Mas essa defesa do programa da direita não é ainda o ponto principal de sua carta. Ela faz parte do esforço que a direita e os setores conservadores tem feito desde que começaram a ficar claras as dificuldades de Alckmin: preparar a agenda para o período que se inicia em janeiro de 2007. Avoluma-se por exemplo a divulgação de opiniões de que uma vitória de Lula no primeiro turno comprometeria o caráter democrático da eleição. Colunistas, donos de jornal, senadores da República, tem manifestado essa compreensão. E agora FHC insinua que Lula ''é passível de crime de responsabilidade' devido ao chamado ''mensalão''.



Este é o ponto: tudo indica que a direita repete o comportamento que teve no último meio século e – com FHC à frente – procura formular argumentos para unificar seu campo e, da mesma forma como já havia atuado no passado contra Getúlio Vargas (em 1950) e Juscelino Kubitschek (em 1955), colocar em dúvida legitimidade da eleição de Lula.

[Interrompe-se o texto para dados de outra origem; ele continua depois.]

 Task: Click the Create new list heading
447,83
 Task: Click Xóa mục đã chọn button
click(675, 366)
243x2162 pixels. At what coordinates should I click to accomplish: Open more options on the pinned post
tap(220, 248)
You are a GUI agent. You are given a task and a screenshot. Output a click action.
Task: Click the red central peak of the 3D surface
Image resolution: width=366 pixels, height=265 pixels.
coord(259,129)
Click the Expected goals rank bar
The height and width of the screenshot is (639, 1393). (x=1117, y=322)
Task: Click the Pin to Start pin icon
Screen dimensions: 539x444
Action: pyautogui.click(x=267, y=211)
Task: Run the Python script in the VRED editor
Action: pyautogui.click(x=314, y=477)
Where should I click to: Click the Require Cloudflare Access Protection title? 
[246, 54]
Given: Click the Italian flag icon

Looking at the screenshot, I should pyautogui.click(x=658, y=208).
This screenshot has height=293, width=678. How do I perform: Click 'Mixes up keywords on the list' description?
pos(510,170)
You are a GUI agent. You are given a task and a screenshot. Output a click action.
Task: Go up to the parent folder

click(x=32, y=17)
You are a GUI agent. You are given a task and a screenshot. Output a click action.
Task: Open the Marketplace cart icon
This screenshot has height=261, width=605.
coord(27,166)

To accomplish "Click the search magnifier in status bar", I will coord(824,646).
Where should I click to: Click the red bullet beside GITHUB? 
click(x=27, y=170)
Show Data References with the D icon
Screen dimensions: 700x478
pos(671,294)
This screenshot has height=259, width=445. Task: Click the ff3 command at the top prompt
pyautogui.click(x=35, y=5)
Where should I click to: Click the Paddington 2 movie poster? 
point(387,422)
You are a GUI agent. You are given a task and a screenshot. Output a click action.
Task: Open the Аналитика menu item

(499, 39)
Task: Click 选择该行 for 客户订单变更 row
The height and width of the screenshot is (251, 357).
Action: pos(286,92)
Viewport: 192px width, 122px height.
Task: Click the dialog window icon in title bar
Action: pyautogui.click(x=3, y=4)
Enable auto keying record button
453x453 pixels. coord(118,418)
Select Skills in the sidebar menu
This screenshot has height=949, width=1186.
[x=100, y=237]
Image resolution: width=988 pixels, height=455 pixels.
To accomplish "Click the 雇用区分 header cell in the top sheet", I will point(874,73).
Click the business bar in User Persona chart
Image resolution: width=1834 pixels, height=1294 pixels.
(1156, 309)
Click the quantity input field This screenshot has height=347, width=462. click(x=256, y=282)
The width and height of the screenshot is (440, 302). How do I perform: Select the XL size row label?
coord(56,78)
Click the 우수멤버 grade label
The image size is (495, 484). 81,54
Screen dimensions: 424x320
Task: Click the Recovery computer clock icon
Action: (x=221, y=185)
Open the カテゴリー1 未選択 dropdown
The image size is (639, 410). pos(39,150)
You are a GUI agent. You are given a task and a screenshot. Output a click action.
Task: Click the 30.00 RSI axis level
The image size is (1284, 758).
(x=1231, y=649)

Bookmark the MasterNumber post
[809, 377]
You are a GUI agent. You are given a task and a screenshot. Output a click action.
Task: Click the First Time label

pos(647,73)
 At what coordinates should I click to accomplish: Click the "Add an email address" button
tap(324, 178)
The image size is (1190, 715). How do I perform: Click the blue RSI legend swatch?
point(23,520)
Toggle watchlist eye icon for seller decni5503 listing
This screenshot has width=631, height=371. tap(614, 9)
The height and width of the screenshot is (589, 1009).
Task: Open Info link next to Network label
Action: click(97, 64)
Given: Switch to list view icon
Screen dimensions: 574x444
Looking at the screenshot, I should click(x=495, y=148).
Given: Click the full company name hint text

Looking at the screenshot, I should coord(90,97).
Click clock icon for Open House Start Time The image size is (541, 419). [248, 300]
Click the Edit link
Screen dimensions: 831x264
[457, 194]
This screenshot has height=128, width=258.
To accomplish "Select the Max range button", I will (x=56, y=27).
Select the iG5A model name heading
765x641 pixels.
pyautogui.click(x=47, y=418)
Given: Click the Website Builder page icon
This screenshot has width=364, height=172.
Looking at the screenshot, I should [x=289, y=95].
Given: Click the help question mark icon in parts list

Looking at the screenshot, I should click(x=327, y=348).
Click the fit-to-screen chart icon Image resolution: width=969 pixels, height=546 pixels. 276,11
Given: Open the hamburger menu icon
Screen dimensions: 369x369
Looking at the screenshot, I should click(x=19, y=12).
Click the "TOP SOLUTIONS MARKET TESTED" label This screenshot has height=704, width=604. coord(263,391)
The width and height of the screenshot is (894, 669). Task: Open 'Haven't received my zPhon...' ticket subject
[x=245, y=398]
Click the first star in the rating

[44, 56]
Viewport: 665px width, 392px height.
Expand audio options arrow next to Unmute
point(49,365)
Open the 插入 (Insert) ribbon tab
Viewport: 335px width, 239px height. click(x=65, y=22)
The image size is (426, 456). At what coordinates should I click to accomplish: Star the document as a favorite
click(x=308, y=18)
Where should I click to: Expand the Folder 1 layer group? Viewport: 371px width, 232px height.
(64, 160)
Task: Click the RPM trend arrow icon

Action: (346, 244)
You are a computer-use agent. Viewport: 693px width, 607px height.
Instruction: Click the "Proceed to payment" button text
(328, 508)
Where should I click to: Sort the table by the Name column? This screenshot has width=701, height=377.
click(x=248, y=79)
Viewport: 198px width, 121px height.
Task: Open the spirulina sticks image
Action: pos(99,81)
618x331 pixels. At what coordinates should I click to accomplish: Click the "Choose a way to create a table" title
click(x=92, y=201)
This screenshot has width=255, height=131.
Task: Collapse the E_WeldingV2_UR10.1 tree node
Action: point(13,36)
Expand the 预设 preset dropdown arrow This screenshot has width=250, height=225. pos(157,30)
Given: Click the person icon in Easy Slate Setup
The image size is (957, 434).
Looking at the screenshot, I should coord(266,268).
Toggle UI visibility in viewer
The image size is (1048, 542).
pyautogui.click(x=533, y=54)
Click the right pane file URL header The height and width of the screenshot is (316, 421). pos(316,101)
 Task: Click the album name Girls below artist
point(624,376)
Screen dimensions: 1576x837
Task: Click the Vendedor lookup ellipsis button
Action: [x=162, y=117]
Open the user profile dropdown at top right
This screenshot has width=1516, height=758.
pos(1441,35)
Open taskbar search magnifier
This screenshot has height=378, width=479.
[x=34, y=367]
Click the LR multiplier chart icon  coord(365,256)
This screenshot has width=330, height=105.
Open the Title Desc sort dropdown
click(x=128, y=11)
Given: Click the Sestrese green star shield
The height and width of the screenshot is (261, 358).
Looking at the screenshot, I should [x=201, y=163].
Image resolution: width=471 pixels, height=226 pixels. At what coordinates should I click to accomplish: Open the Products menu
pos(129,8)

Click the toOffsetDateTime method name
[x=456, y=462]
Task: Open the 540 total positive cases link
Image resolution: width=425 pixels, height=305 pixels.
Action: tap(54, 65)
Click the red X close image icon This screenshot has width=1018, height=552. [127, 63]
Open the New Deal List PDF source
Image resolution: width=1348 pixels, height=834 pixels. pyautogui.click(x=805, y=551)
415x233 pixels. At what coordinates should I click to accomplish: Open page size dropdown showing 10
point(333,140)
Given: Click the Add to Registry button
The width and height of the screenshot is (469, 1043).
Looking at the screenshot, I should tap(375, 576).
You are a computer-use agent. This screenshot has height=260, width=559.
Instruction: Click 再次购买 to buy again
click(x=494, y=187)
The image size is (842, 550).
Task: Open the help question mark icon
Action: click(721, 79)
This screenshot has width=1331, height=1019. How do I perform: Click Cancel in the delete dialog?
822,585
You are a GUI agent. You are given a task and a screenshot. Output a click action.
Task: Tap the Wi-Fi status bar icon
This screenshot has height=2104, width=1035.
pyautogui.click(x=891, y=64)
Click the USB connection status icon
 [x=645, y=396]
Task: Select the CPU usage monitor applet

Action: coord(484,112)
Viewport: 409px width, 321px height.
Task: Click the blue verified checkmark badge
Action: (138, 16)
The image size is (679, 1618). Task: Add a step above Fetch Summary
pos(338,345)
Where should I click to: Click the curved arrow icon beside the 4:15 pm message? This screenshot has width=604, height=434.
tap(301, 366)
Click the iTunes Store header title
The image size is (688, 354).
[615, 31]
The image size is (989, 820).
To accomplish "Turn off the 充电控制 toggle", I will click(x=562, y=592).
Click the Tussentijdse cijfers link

Aliás, a direita brasileira é o principal fator de instabilidade política no Brasil por nunca aceitar a eleição e o exercício do governo por forças contrárias a ela, e alinhadas com a defesa da nação e dos brasileiros. Desde 1946, o Brasil teve sete presidente eleitos pelo voto direto, e apenas três conseguiram cumprir seus mandatos até o final e passar o cargo a outro sucessor eleito pelo povo: o marechal Eurico Gaspar Dutra, depois Juscelino Kubitschek, antes de 1964, e o próprio Fernando Henrique Cardoso, depois do fim da ditadura militar. E o foco das crises sempre foi a oposição da direita aos governantes democráticos e nacionalistas ou, no governo – como no caso de Fernando Collor – afrontou a nação ao iniciar a imposição do programa neoliberal.



Fernando Henrique Cardoso e setores da direita brasileira parecem dispostos a manter essa tradição antiinstitucional de não reconhecer a legitimidade de governos eleitos pelo povo – e, no caso de Lula, de uma liderança que surgiu da própria luta popular – e preparam-se para continuar as investidas contra seu governo num provável segundo mandato. Este é o subtexto da carta de Fernando Henrique: antecipar a defesa de seu governo, marcado pelo fracasso econômico, o desastre social e uma réstia sem fim de escândalos, justificar o ruim desempenho eleitoral de seu candidato, e principalmente preparar o futuro para seu próprio partido, o PSDB.